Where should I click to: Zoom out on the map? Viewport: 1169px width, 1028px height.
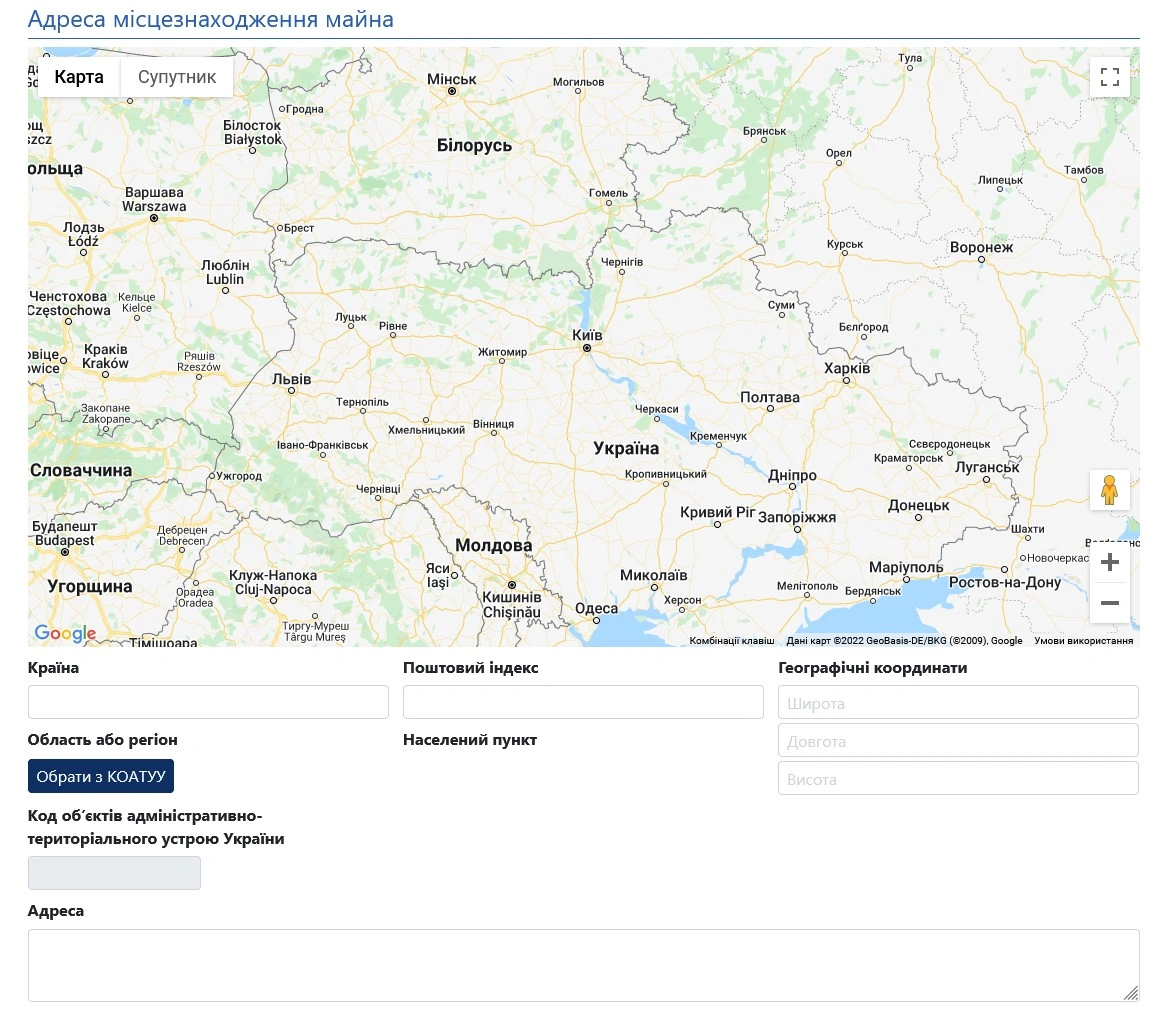1109,603
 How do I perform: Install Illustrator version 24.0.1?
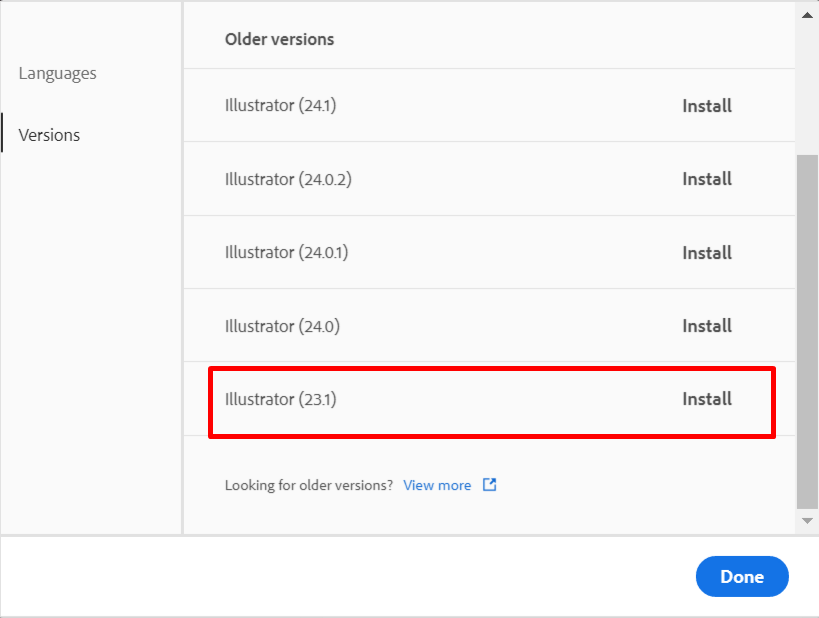(707, 253)
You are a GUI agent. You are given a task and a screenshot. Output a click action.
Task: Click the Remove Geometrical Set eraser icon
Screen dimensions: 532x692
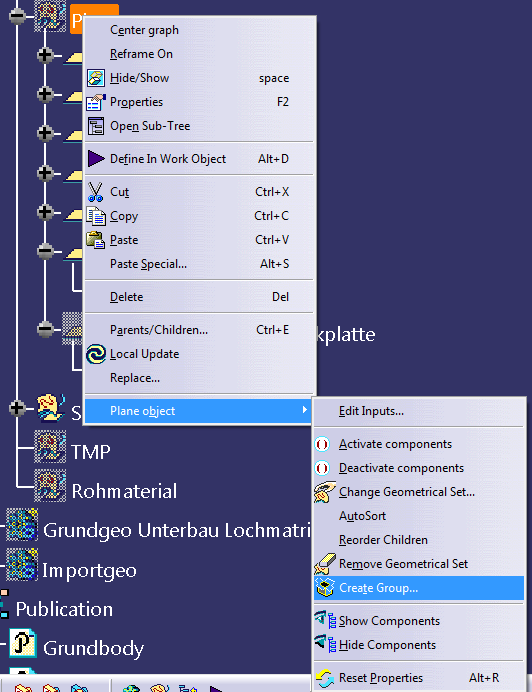[x=325, y=564]
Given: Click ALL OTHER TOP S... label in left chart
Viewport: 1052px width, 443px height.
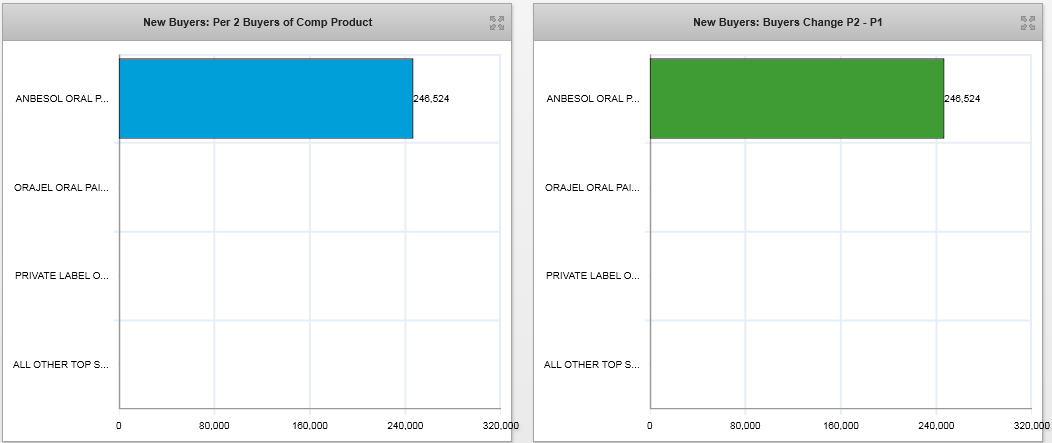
──────────
◆ **PROBLEM DESCRIPTION**:
Here the job is to print all the entries above exactly, minus the images.

◆ **EXERCISE RESULT**:
Where should I click to: Zoom out on the map? Viewport: 1169px width, 1028px height.
1109,603
 How do I perform: Install Illustrator version 24.0.1?
(707, 253)
You are a GUI agent. You are given a task and a screenshot. Output a click action.
Task: Click the Remove Geometrical Set eraser icon
Screen dimensions: 532x692
[x=325, y=564]
Given: Click ALL OTHER TOP S... label in left chart
Viewport: 1052px width, 443px height.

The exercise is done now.